Haverkamp protests, something has to happen to protect the other children in the congregation. According to him, Vanderdriesche tells him straight up that the Bethel overseers have decided that no report is to be made. If he goes ahead, he, Haverkamp, will lose all of his privileges.
Haverkamp is an elder and has many leadership and teaching responsibilities. In addition he is a pioneer, a title you get when you spend more than 90 hours per month in service. Haverkamp: “I gave in to the pressure of that threat”.
Neither De Wit, nor Vanderdriesche from the Brussels Bethel reacts to these events. The judicial department of the Brussels Bethel states that due to deontological reasons (ethical reasons) they cannot comment on specific cases.
Rogier Haverkamp is serious in performing his tasks in his congregation. He is aware of all the rules, even teaches other elders. But even an experienced elder such as Haverkamp cannot explain the proper handling of abuse cases to himself. A diagram based on the elder handbook and the letters from the Governing Body, stretching over 5 pages, should convince him that he has not made any mistakes.

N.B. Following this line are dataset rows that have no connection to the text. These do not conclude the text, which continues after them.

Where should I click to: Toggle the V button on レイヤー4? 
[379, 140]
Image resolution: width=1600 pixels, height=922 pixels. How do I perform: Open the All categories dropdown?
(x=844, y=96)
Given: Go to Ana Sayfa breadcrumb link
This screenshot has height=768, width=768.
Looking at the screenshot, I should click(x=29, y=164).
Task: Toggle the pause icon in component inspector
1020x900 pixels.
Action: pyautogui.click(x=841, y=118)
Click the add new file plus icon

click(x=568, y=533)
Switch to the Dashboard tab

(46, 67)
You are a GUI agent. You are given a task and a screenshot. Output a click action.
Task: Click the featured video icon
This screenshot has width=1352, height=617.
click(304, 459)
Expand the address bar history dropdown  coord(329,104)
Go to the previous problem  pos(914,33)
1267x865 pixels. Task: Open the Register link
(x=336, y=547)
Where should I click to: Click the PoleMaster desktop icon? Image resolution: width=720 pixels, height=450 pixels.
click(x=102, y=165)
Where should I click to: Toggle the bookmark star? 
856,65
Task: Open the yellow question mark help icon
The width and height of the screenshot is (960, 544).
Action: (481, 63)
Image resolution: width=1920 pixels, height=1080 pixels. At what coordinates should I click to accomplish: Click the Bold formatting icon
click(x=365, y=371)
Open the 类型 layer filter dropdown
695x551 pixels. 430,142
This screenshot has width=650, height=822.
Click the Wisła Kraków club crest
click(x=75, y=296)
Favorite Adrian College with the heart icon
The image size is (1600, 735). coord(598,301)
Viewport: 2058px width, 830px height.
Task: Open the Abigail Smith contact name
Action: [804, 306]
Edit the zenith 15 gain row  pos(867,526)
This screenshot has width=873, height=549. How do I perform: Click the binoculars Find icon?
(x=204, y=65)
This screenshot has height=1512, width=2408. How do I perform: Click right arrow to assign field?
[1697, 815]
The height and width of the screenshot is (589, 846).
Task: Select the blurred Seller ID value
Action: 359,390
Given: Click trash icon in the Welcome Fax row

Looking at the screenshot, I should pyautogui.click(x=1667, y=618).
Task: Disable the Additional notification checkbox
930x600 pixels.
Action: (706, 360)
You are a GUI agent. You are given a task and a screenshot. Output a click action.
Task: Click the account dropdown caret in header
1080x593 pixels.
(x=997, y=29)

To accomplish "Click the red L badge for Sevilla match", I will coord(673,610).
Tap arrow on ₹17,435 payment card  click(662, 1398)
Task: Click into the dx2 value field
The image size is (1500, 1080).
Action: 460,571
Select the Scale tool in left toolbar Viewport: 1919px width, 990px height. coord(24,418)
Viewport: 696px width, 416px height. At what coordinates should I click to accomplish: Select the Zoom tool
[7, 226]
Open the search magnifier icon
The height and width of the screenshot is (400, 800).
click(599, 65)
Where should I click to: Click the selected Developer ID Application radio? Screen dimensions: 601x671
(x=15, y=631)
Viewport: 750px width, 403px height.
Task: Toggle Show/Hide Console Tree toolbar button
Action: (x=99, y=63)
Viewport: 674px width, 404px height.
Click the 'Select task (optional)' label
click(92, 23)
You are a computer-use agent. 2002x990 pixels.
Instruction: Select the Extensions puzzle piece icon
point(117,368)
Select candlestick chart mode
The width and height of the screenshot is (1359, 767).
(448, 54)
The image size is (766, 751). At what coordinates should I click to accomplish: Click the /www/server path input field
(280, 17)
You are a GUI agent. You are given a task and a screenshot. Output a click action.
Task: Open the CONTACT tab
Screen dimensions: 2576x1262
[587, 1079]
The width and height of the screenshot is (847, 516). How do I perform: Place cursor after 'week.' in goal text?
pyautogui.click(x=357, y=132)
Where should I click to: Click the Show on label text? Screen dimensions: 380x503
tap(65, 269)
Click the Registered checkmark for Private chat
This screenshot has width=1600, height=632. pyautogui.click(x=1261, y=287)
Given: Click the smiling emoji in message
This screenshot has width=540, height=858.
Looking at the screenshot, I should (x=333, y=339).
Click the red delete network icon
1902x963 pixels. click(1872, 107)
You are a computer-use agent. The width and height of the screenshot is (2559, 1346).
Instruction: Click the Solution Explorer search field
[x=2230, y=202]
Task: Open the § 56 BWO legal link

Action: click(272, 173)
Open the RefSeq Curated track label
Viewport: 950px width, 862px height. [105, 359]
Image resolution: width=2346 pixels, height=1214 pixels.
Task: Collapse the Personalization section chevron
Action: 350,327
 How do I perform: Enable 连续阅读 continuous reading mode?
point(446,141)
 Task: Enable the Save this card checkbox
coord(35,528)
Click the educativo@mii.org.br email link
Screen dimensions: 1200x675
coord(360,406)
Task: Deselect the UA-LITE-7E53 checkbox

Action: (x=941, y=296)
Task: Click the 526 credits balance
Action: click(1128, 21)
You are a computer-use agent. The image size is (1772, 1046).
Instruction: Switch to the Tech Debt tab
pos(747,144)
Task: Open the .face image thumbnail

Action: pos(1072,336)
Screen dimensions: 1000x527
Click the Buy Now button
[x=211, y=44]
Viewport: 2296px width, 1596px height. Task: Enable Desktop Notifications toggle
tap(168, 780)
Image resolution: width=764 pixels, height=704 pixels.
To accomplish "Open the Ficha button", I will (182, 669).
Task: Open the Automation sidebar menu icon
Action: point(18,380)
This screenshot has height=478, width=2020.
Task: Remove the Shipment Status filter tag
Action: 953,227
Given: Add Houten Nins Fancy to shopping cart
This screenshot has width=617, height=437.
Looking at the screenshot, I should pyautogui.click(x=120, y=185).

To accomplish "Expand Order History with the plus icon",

The men who lead the committee and render judgement over intricate cases such as abuse, are electricians or bus drivers in their regular life. However for the Witnesses they are an investigator, judge and psychologist all in one. The elders are barely familiar with the rules says Haverkamp. “The majority of them are completely unsuitable to handle these cases. It’s as if you ask a roofer, ‘Would you like to be a judge?'”
Henry moves out of Vlaanderen after these events, although he remains a Witness. In the years that follow, he divorces his wife and marries someone else, he gets disfellowshipped because of this. In 2007, he wants to return to the congregation. Henry writes a letter to the Bethel in Brussels: I offer my sincere apologies for the sorrow I have caused in the congregation and on Jehovah’s name.
Henry moves back to his old town but this time he visits a different congregation. Haverkamp is still in the same congregation and hears of Henry’s return and that he is studying with two young girls together with Henry’s daughters.
Haverkamp is very surprised. He asks an elder in Henry’s congregation, if they are aware of his past child abuse. The elder is not aware of this and also does not believe Haverkamp. After he makes an inquiry, the city overseer confirms the truthfulness of the statement. Yet Henry is allowed to continue with his Bible study and the elders in Henry’s congregation are not made aware of his past. “I’ll keep an eye on him”, says the city overseer.
Anyone who is accused of abuse, proven or not, has to be watched—so state the rules in the elder handbook. They are not allowed close contact with children; also in the case of a move, a file has to be sent along to the new congregation so they are aware of the situation—unless the Bethel decides after thorough examination that the perpetrator is no longer a danger.
In 2011, 12 years after that service day, Rogier Haverkamp leaves the Jehovah’s witness organization. He decides to report Henry. The police investigate. An inspector visits all the grown up women Henry abused. They are still Jehovah’s witnesses. It’s clear to the inspector that something happened, he tells Haverkamp. But none of the women wants to talk. They do not want to testify against their brother, they say. On top of that the abuse case is too old to go to court. The police even investigate if anything more recent has happened so a court case can still be made, but there is no proof to be found.
Rogier Haverkamp still regrets that he did not go to the police back then. Haverkamp: “I was of the opinion that the responsibility was de Wit and Vanderdriesche’s. I thought, I had to recognize their god-given authority.”
(The names have been changed for privacy reasons. Their real names are known to the journalist.)